La scène commence dans le sud du Wadi Rum, en Jordanie. Elle pourrait avoir lieu n’importe où, ailleurs, dans un lieu isolé de notre planète. Le genre d’endroit où l’on vient pour se décanter, entrer dans une autre durée, un territoire sans balises. La rumeur du monde s’est estompée. Pas de réseau, pas de contrainte, aucune urgence.
Au bivouac, les étoiles scintillent d’une manière particulière, les villes ne leur font plus écran. Pour alimenter le feu, chacun a collecté du bois sec comme on fait provision de rêves avant la nuit. On lie connaissance. On ramène avec soi un peu de la vie d’avant, qu’on défroisse, puis qu’on oublie momentanément.
Nous ne sommes que des passants.

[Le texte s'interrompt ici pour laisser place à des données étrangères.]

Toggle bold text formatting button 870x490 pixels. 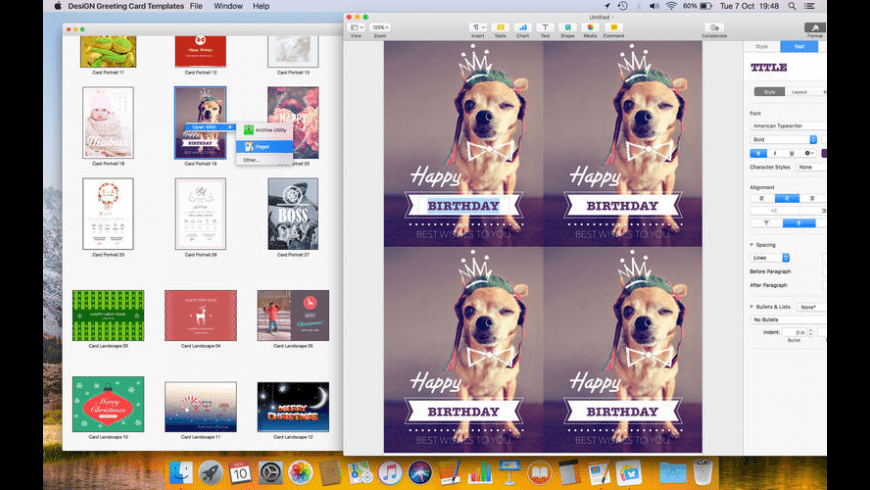[x=758, y=153]
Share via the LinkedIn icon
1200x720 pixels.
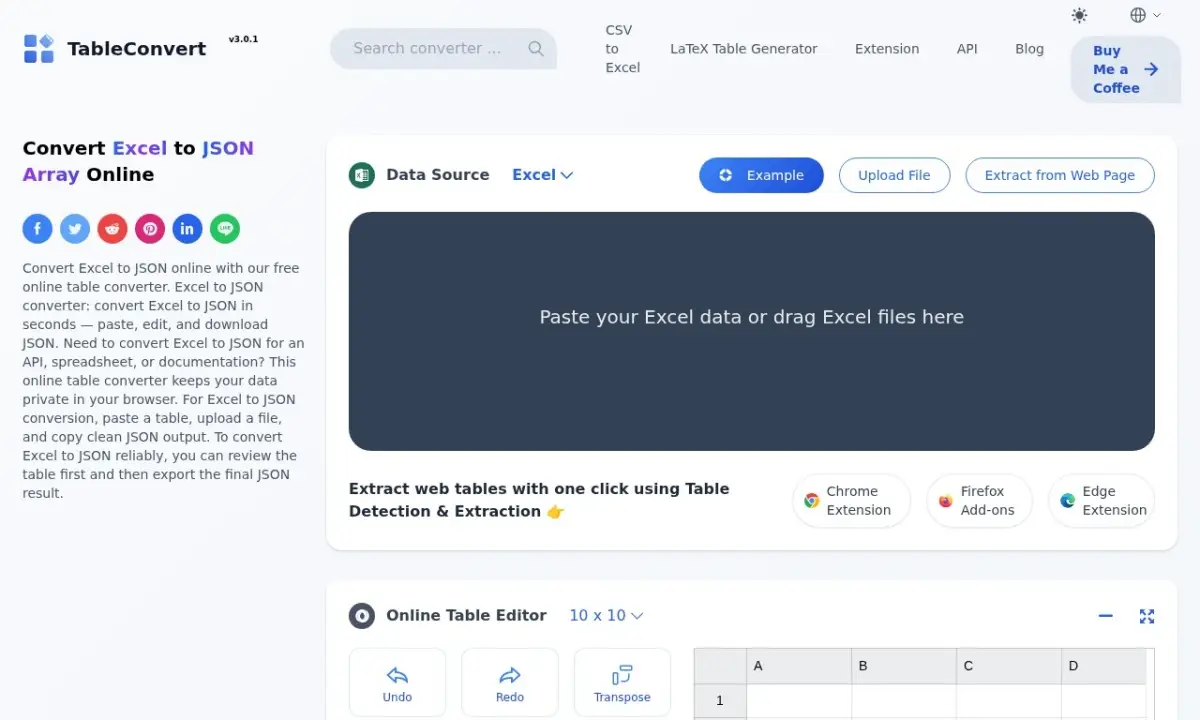point(187,229)
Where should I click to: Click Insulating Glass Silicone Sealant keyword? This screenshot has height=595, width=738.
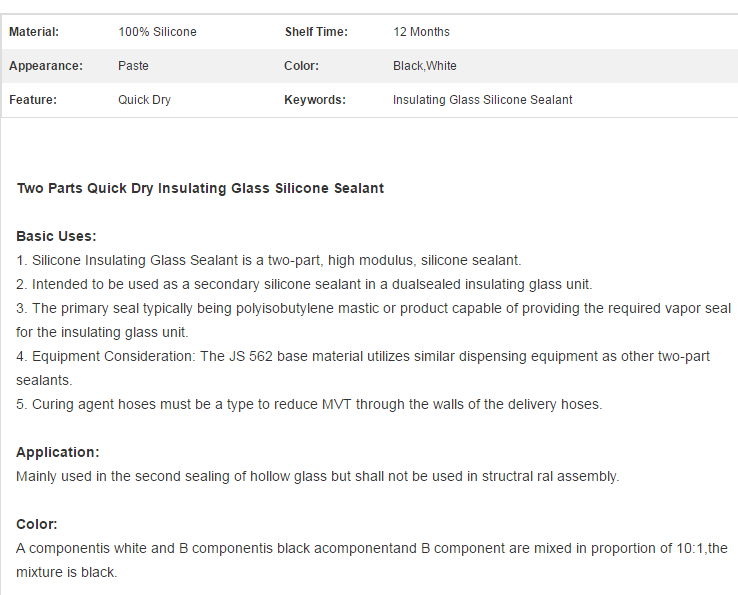[x=482, y=100]
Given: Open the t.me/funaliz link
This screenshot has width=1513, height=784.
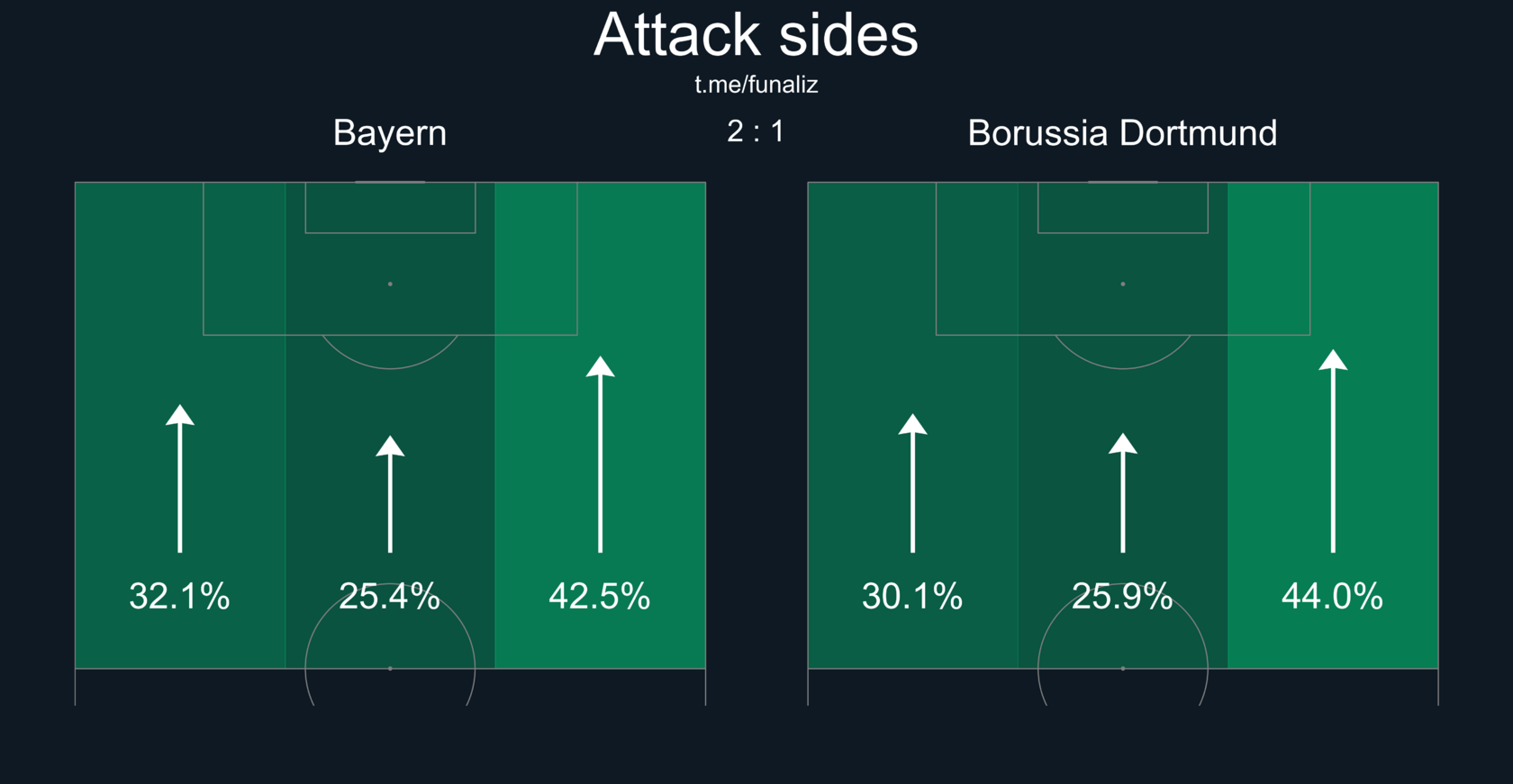Looking at the screenshot, I should (x=756, y=85).
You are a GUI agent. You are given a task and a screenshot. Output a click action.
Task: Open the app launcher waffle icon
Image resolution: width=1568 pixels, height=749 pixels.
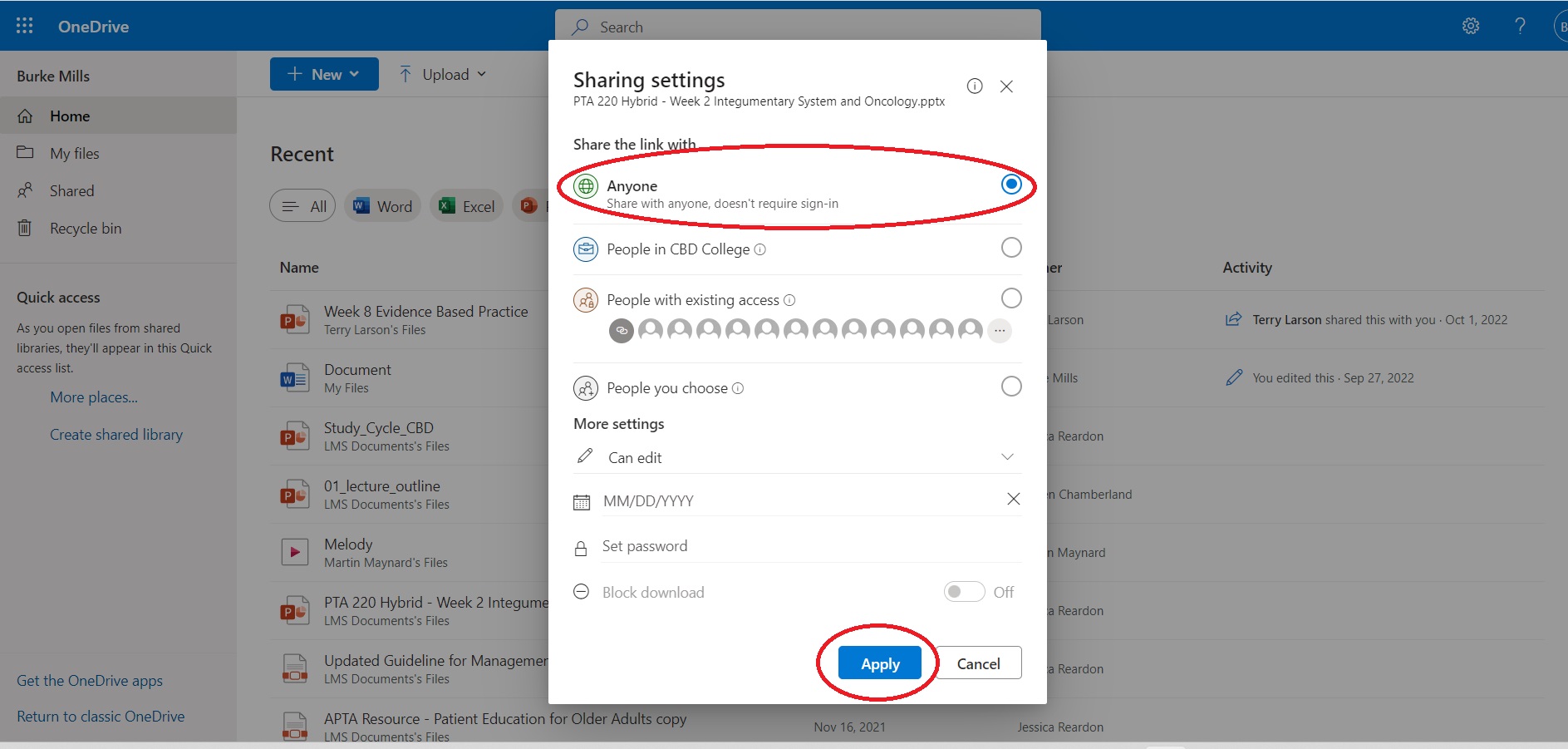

Un petit groupe de randonneurs unis par la même approche, découvrir cette région à la culture multimillénaire, et traverser à pied une partie du désert pour rejoindre Pétra, la cité secrète des Nabatéens, la sentinelle du temps!
Pendant plusieurs jours, nous vivons au présent, à l’heure du vent et du grès pulvérulent. Nous cheminons de concert d’un djebel à l’autre, par d’invisibles sentes que les Bédouins connaissent par cœur.
L’un d’entre nous suit pourtant un chemin parallèle, parfois éloigné du nôtre de plusieurs centaines de mètres. Féru de technologie, il sait à chaque instant exactement où nous nous trouvons, à quelle altitude, combien de kilomètres nous avons parcouru et, sans doute, le nombre de calories brûlées.
Un adepte de la quantification de soi sur la route des caravanes qui transportaient autrefois l’or, l’encens et les épices.
Disciple sans le savoir du philosophe Foucault, notre marcheur du désert est entré dans la tâche infinie de «s’éprouver, de s’examiner, de se contrôler» en permanence.
Pourquoi? Sans doute pour accéder à une forme nouvelle de vérité du sujet où ce que l’on est capable de faire et la trace que l’on en garde déterminent, même d’une manière illusoire, ce que l’on est.
De retour dans son pays, il nous livrera d’ailleurs la clé partielle du mystère à travers ce message laconique: «Salut, ci-joint la trace GPS de notre circuit sur Google Earth (désolé je ne sais pas la séparer des traces de mes autres voyages)».